For some 5th graders, adding 10 to anything is a challenge, but a return to addition would feel so defeating—like back to first grade—that it’s destructive to do. Yet they must learn. The image of the Number Line Hotel (in the K-3 curriculum materials), and some clearly not first-grade-like mental challenges (like add-29-to-anything after the add-10 is mastered, largely as a linguistic, almost rhyming, pattern) can help. It is an effective way of learning some important conceptual ideas about addition. It is good practice of addition facts.

If the Number Line Hotel is left up in the classroom (which we suggest), it is a useful reference when students are doing activities that require two-digit addition. It should not be, as hundreds-charts are sometimes used, for getting the answers—that we want to become internalized through a combination of the mental computations listed above—but for re-viewing how those computations work: adding 28 could be two steps up (+20) and eight more steps, but one is then stuck “counting” (or knowing the fact) 8; it’s easier to add 30 and subtract 2.

The fact-of-the-day concept can minimize distraction from 5th grade content and allows the class to move on to grade level (and, for the kids, less discouraging and more interesting) material without sacrificing essential basics.
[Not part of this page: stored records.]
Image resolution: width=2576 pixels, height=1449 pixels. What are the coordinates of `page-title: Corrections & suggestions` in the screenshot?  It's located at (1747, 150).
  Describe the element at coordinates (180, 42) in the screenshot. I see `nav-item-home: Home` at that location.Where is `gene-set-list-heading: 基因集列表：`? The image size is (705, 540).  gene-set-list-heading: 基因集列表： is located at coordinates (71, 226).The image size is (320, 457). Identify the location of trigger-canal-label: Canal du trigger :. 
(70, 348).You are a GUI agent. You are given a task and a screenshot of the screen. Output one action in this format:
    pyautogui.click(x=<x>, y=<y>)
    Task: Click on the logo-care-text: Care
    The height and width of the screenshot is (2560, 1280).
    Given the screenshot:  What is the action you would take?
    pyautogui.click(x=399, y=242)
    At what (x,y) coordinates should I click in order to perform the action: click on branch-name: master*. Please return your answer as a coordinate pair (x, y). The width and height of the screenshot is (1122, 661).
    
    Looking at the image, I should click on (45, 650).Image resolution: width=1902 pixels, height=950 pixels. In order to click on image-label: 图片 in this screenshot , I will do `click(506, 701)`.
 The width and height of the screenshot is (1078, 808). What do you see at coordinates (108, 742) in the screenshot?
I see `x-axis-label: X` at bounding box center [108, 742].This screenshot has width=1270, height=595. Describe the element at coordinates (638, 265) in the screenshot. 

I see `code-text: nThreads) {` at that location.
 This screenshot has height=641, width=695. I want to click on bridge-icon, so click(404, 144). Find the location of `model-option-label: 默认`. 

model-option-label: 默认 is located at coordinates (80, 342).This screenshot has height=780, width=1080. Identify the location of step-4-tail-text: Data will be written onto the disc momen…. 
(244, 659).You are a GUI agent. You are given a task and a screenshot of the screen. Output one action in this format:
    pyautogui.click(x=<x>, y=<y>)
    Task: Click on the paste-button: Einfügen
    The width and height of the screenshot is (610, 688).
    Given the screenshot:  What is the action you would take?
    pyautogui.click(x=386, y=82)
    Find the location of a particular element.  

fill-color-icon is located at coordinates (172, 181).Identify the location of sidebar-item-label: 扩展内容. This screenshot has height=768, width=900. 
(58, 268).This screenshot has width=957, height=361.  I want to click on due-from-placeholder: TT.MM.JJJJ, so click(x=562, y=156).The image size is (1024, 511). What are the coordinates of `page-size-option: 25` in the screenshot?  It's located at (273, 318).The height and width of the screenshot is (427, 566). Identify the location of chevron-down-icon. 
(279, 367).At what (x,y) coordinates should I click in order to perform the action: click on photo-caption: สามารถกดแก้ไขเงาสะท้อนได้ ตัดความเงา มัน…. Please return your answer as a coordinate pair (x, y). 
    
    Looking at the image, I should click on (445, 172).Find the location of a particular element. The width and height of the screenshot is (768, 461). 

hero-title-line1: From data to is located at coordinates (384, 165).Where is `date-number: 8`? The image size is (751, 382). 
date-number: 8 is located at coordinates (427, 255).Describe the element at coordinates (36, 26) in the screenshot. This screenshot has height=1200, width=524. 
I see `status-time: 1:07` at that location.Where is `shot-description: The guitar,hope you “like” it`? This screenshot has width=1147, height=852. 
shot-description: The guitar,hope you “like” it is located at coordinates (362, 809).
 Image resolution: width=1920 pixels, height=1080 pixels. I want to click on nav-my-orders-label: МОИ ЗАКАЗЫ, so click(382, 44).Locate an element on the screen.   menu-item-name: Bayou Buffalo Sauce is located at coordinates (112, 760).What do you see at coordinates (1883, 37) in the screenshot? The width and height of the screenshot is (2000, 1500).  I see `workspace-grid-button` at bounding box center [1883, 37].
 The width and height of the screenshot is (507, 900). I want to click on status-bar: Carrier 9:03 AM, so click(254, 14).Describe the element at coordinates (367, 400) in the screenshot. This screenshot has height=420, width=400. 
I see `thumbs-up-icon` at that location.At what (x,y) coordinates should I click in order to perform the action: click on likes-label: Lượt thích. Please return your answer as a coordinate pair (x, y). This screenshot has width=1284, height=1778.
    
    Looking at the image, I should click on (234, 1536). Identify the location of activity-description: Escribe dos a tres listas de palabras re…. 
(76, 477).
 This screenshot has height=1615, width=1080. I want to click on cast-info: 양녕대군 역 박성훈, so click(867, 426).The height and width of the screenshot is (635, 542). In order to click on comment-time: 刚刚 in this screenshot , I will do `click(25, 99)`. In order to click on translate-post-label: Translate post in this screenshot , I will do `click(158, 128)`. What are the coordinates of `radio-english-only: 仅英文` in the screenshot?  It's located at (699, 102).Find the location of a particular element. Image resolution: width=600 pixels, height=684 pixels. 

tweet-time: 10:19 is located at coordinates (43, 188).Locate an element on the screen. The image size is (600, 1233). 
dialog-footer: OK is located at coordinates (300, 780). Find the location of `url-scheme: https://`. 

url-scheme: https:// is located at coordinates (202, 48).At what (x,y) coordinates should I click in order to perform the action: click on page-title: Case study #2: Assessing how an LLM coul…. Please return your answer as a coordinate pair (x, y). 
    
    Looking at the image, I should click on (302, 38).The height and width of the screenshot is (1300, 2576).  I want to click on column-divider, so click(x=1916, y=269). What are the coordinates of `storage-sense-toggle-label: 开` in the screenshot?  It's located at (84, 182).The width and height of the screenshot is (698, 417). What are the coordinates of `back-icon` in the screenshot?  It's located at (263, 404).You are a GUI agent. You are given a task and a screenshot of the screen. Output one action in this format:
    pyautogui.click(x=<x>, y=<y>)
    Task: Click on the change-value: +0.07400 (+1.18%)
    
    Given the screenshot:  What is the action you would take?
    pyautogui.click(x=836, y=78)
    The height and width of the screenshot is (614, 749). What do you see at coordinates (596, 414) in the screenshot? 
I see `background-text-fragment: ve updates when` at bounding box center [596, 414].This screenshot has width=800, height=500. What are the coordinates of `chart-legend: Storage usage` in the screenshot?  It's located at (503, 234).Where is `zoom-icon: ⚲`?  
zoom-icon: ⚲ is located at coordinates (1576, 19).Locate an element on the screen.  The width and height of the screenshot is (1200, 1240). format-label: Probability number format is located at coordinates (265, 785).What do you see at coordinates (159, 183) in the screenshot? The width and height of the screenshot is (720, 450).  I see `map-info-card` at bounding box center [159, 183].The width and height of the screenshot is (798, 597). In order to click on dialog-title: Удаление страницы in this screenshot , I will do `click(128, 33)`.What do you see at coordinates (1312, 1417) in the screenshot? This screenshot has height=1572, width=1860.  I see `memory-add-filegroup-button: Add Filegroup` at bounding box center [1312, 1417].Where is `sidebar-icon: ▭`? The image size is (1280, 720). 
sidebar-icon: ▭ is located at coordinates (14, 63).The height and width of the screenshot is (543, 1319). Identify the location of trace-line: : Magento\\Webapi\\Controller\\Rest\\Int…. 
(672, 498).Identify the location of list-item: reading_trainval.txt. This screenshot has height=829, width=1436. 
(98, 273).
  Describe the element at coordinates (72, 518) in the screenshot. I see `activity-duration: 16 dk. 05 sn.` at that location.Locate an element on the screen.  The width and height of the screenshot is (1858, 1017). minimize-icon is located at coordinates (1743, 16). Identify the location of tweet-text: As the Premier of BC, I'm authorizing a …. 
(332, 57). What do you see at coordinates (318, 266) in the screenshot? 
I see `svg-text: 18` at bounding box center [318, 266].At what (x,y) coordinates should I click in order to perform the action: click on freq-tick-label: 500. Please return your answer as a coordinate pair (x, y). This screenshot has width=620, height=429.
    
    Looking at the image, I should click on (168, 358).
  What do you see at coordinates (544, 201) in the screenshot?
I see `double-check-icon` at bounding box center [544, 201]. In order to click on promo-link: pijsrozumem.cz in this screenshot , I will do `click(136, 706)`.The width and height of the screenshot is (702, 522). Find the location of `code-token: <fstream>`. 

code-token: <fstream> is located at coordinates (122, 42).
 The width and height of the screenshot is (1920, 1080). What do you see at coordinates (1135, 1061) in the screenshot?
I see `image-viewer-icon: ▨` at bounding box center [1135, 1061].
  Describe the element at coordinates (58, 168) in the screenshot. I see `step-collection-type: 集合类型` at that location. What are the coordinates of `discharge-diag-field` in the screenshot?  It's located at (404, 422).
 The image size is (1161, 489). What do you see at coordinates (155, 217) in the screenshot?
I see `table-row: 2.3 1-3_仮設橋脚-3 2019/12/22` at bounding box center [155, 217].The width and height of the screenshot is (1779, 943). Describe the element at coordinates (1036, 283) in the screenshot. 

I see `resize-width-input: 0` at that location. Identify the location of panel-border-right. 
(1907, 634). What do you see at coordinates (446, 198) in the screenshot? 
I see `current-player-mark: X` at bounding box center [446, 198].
Every lesson in every grade includes a Skills Practice and Review (SPR) component. These essential daily exercises are designed to be short drills. Fifth grade begins with the kids working on filling out a Multiplication Table, which has the same three benefits for multiplication that the Number Line Hotel had for addition – understanding multiplication, practicing facts, and a ready resource for the kids as they work on problems using these facts.


These are the least important, being just format and not mathematical idea, skill, or fact, but they do matter to kids and teachers. For this (and occasionally for ideas), we sometimes drew in a limited way on related lessons in earlier grades. Think Math! avoids lots of specialized formats, precisely because they can be offputting to parents, and an extra burden on new students. But certain representations of mathematical ideas are especially powerful -- for example, intersections, arrays, and area to model multiplication, and a format that we call "cross number puzzles" to model the structure of addition and subtraction -- and so these representations are used. It is worth looking at each of the following articles to get familiar with the idea, and to find strategies for dealing with first-year students.

  • Cross number puzzles (CNPs) appear in the second lesson of fifth grade. These puzzles are introduced in earlier grades, but in the first implementation year the fifth grade students (and teacher) will find them new.